Shale Gas to Ethylene (G2)
This report is part of an ongoing project to design a process to produce ethylene and NGLs from shale gas. The inlet raw shale gas is taken from the Barnett Shale site in Texas with an inlet flow rate of shale is 171,200 kg/hr. The design would be implemented in Johnson County, TX, which is nearby the shale site. The Barnett shale contains about 17% ethane, which we seek to separate from the inlet gas and convert into ethylene via steam cracking. Additionally, because the shale contains significant amounts of other hydrocarbons, natural gas, propane, and NGLs will be recovered from the shale to be sold.

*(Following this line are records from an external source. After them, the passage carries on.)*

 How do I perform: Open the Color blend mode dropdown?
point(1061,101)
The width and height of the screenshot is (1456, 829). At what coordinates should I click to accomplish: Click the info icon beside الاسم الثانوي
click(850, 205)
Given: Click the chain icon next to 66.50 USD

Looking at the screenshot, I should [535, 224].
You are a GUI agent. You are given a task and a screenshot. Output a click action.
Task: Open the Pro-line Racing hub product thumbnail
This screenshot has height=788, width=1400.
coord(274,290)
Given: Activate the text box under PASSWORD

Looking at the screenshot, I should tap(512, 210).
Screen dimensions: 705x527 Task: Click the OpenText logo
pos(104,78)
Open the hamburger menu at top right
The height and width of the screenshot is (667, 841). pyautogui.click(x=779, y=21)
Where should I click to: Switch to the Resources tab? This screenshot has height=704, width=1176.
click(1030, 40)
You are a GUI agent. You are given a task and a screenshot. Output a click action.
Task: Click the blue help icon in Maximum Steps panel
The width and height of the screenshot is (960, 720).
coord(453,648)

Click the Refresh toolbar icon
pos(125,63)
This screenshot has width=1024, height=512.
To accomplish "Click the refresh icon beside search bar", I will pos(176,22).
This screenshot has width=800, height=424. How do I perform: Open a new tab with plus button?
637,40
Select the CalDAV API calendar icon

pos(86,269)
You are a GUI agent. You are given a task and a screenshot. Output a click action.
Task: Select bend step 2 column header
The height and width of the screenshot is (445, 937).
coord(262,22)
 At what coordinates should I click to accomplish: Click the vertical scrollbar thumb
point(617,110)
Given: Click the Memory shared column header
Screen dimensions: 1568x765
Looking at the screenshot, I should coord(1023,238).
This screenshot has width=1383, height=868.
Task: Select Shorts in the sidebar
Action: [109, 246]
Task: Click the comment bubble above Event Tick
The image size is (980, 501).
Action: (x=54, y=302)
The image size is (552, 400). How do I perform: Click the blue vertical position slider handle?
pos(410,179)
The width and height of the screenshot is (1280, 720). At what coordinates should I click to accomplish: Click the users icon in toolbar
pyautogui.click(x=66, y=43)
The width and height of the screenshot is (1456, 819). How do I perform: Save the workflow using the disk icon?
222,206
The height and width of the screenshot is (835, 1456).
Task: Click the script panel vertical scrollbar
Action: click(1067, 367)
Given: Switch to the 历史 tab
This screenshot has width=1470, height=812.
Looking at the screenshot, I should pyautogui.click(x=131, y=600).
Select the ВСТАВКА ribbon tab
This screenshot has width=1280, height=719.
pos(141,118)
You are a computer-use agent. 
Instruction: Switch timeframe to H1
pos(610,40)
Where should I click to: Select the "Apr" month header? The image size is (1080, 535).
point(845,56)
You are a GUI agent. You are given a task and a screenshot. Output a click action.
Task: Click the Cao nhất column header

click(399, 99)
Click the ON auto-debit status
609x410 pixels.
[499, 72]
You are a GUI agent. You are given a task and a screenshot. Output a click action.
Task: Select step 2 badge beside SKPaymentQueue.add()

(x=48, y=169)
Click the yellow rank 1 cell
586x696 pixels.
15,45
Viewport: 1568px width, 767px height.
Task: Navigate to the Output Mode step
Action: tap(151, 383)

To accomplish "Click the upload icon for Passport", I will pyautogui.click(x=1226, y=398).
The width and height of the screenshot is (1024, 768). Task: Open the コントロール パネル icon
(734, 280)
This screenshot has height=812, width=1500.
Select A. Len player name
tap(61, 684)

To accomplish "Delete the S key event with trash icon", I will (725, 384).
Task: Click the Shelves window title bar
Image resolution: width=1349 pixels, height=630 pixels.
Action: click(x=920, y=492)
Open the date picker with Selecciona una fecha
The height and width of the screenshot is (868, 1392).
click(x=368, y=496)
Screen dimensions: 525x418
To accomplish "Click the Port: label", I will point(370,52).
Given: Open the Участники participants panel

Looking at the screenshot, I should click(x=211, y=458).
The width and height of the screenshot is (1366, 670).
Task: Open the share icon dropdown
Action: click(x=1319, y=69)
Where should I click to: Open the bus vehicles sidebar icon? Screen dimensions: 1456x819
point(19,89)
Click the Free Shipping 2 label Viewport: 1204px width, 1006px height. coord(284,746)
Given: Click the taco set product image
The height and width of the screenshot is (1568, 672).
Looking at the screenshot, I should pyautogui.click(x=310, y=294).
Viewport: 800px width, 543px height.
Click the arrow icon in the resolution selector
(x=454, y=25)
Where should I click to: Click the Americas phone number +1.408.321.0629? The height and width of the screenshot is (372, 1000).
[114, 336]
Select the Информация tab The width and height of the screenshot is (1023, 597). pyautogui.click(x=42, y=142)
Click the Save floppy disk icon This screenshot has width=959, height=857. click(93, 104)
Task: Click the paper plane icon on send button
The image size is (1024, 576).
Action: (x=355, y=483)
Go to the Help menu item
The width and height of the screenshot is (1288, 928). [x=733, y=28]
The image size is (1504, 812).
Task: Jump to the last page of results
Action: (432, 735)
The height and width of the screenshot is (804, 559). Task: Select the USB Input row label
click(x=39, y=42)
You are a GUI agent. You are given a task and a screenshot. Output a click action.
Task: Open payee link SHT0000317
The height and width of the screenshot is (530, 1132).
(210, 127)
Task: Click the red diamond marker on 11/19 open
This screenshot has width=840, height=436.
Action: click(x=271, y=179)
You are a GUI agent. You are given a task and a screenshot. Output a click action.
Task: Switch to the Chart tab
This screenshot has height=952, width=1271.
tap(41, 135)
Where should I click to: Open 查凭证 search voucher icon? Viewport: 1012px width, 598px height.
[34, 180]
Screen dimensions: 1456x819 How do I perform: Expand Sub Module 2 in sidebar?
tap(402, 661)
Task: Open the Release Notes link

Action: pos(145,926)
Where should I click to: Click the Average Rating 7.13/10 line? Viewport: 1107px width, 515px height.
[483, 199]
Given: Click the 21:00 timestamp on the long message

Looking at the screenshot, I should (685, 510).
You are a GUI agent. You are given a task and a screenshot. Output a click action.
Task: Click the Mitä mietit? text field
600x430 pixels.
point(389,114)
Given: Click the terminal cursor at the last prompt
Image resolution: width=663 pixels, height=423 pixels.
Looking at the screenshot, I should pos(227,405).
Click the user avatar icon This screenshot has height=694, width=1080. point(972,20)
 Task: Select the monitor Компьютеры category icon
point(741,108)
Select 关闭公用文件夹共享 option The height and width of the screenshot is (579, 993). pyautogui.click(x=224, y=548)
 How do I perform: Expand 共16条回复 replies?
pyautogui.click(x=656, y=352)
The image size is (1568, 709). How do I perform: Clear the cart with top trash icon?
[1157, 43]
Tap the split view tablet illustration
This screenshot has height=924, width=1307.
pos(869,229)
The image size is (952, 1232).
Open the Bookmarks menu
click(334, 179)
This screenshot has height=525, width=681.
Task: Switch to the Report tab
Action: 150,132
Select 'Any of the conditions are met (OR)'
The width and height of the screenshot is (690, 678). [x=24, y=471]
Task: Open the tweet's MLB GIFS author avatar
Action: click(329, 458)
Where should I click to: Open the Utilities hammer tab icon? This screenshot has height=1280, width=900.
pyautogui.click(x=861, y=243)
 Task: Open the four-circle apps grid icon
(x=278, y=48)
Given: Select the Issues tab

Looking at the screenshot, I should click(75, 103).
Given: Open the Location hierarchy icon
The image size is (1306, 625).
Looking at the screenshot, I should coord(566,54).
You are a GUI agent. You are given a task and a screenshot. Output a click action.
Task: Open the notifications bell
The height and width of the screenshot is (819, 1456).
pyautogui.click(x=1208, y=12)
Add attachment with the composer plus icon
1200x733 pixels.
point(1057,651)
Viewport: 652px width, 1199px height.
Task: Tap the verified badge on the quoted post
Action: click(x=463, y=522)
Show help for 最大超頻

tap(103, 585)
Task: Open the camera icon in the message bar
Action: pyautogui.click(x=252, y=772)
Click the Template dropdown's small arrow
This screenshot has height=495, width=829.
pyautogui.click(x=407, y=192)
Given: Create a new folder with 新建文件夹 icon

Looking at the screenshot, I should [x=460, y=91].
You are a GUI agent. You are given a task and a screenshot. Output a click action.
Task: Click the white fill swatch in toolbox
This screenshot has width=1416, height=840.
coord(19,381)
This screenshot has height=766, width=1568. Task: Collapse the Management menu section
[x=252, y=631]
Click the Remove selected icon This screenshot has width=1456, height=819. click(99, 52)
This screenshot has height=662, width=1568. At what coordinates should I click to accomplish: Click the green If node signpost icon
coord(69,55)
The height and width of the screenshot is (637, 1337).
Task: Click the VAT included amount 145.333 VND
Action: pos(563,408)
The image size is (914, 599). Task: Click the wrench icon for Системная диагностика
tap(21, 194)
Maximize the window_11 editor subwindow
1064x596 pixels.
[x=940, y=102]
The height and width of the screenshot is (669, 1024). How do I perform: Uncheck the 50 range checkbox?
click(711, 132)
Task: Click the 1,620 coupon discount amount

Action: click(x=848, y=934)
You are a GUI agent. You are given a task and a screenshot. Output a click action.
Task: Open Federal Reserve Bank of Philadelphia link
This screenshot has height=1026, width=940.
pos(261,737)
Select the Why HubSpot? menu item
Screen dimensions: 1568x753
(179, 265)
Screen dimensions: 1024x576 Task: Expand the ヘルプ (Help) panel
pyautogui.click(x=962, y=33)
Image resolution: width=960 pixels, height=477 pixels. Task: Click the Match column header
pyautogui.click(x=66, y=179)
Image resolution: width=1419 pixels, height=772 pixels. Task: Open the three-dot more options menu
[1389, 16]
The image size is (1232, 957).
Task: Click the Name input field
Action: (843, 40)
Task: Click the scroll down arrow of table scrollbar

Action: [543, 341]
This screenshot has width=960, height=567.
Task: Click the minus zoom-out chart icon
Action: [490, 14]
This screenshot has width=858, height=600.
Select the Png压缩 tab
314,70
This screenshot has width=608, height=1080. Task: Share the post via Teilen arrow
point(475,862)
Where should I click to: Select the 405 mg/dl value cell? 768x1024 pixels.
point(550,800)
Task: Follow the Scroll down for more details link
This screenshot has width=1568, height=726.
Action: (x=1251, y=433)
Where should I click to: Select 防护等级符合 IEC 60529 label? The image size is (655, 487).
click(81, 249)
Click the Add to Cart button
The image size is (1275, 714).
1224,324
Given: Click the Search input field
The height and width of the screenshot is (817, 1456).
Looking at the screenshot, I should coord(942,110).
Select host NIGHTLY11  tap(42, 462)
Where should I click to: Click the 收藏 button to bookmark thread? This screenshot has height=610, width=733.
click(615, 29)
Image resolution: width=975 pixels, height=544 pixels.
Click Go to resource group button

The proposed design consists of six main sections which were modeled in HYSYS: acid gas removal, dehydration, fractionation train, hydrogenation reactor, ethylene splitter, and steam cracking. The acid gas removal section uses Diethylamine (DEA) to remove the CO2 from the raw shale gas. The DEA is fully recovered, thus no make-up stream is required, and the CO2 content is reduced from 0.66 to 0.04 mol%. The purpose of the dehydration section is to remove all of the water from the shale before it is sent through the fractionation train, as water will freeze due to the low temperatures in this section. Triethylene glycol (TEG) is used to absorb water from the gas, reduce the water content from 2.44 to 0.01 mol%. TEG is then partially recovered and recycled. The fractionation train consists of 4 distillation columns. The first is the demethanizer, which yields a methane-rich tops that is sent to a second distillation column to purify methane for sale, and the bottoms is sent to the third column, the deethanizer. The deethanizer ethane-rich tops is sent on for further processing, while the bottoms is sent to the fourth column, the depropanizer, with yields a propane top stream and an NGL bottom stream. The next section is the hydrogenation reactor, into which the tops of the deethanizer is fed to selectively hydrogenate acetylene, which is an impurity from the cracking reactor, into ethylene and ethane, reducing the content of acetylene in the gas from 100 ppm to 4 ppm. Next, they hydrogenated gas proceeds to an ethylene splitter which separates ethylene for sale, methane to recycle, and ethane which proceeds to the final section, the cracking reactor. The cracking reactor operates at about 820C and converts ethane to ethylene, with the cracked gas containing 48% ethylene. The cracked gas is then quenched and recycled for purification.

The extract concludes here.